- Born: February 28, 1962 (age 64) Kanagawa Prefecture, Japan
- Occupations: Animator, film director
- Years active: 1979–present
- Known for: Nasu: Summer in Andalusia

= Kitarō Kōsaka =

Japanese animator and film director (born 1962)

Kitarō Kōsaka (高坂 希太郎, Kōsaka Kitarō) is a Japanese animator and film director.

==Profile==
He began his career in 1979 with the studio Oh! Production. He left the studio in 1986 to become a freelance, and soon went on to work on numerous projects as a key and supervising animation director for the noted animation studio Studio Ghibli, and with the famed director Hayao Miyazaki, of whose work he is himself an acknowledged fan.

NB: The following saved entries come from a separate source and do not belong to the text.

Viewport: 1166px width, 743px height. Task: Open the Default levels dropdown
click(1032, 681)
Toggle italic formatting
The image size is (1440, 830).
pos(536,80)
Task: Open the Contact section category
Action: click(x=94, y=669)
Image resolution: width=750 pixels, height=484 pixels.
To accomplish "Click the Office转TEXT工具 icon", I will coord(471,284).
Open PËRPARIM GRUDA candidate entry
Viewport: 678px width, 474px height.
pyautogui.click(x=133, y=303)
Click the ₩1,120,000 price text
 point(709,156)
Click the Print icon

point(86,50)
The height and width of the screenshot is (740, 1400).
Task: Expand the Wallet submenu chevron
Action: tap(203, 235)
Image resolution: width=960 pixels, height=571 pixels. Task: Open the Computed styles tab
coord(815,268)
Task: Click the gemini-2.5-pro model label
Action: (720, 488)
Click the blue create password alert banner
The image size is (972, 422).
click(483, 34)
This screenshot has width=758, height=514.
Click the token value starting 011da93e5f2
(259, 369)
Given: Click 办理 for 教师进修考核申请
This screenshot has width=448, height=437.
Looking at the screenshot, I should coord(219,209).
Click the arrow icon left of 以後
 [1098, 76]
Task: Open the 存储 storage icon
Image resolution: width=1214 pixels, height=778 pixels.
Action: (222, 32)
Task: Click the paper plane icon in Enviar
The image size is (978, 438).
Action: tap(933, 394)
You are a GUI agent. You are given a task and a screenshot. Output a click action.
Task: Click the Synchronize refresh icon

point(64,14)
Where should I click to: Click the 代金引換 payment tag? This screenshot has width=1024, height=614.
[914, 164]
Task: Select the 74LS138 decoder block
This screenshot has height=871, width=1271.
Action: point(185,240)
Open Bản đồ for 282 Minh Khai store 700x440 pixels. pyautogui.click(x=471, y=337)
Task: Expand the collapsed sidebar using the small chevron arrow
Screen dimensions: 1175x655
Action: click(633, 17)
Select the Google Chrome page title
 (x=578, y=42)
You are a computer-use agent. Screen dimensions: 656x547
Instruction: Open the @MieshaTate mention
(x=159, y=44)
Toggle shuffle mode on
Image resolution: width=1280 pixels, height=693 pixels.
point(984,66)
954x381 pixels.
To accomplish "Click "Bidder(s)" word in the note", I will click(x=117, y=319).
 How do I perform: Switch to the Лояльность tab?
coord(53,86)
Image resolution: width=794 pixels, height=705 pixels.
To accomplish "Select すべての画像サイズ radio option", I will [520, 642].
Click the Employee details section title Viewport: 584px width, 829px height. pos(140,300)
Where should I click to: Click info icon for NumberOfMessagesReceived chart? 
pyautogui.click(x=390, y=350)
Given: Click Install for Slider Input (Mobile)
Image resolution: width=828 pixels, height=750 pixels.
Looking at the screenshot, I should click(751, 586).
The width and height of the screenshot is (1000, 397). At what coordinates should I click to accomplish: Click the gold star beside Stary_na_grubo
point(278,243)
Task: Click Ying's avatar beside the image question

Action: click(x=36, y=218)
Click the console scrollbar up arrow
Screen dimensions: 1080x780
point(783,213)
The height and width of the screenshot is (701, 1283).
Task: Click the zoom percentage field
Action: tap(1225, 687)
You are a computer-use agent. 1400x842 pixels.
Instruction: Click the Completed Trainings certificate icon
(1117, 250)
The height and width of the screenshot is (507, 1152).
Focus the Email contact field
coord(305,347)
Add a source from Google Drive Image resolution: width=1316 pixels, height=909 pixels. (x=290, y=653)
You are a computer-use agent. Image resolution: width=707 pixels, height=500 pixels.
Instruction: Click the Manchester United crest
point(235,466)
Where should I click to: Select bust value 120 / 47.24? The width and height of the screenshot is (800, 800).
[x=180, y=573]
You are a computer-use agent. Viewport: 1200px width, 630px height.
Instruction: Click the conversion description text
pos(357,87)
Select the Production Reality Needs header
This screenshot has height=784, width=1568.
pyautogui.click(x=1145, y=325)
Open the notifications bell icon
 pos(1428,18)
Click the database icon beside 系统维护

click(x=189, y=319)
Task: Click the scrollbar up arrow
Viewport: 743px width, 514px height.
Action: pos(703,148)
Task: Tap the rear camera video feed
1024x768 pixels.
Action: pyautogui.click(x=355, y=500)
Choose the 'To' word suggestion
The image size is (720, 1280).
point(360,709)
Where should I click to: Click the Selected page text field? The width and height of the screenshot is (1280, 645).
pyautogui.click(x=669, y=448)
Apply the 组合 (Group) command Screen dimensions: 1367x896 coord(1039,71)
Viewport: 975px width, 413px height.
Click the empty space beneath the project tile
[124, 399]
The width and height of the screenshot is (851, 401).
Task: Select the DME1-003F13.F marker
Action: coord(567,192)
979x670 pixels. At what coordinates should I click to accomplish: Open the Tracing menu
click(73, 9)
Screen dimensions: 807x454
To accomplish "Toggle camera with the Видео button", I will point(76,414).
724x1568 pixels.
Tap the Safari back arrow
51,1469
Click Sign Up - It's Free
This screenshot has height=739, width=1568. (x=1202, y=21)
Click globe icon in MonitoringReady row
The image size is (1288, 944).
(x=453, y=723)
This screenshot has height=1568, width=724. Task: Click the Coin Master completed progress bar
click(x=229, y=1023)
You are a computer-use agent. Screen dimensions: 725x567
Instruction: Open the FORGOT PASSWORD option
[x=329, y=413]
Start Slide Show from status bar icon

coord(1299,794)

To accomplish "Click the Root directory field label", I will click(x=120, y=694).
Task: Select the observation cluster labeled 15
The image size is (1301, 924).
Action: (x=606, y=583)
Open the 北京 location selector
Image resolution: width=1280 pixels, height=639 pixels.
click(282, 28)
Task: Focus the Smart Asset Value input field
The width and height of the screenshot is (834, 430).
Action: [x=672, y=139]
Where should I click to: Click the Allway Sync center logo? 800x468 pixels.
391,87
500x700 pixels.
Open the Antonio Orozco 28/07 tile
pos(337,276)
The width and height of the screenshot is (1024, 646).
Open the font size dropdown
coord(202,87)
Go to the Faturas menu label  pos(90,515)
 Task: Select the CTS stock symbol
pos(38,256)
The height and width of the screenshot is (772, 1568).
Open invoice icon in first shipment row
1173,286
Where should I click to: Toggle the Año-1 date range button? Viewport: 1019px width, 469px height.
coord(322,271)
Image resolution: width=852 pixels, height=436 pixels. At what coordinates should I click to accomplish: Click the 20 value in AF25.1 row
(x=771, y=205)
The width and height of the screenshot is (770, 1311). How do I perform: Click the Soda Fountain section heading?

In 2003, he directed the cycling anime film, Nasu: Summer in Andalusia, set on the Vuelta a España road bicycle race, adapted from Iou Kuroda's manga series Nasu, which Hayao Miyazaki, a fan of cycling, himself recommended to Kōsaka. The film soon went on to become the first Japanese anime film ever to be selected for the Cannes Film Festival.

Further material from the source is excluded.